# Items listed in a dataset
####################
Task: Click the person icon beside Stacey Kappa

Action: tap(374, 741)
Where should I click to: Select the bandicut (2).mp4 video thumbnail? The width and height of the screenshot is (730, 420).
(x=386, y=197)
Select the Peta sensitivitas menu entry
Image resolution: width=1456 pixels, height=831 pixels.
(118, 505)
####################
# WHAT IS BEING ASKED
Please output the lines of every record above as a JSON list of strings, one string per line, omitting blank lines.

# FINAL RESULT
[
  "Task: Click the person icon beside Stacey Kappa",
  "Action: tap(374, 741)",
  "Where should I click to: Select the bandicut (2).mp4 video thumbnail? The width and height of the screenshot is (730, 420).",
  "(x=386, y=197)",
  "Select the Peta sensitivitas menu entry",
  "Image resolution: width=1456 pixels, height=831 pixels.",
  "(118, 505)"
]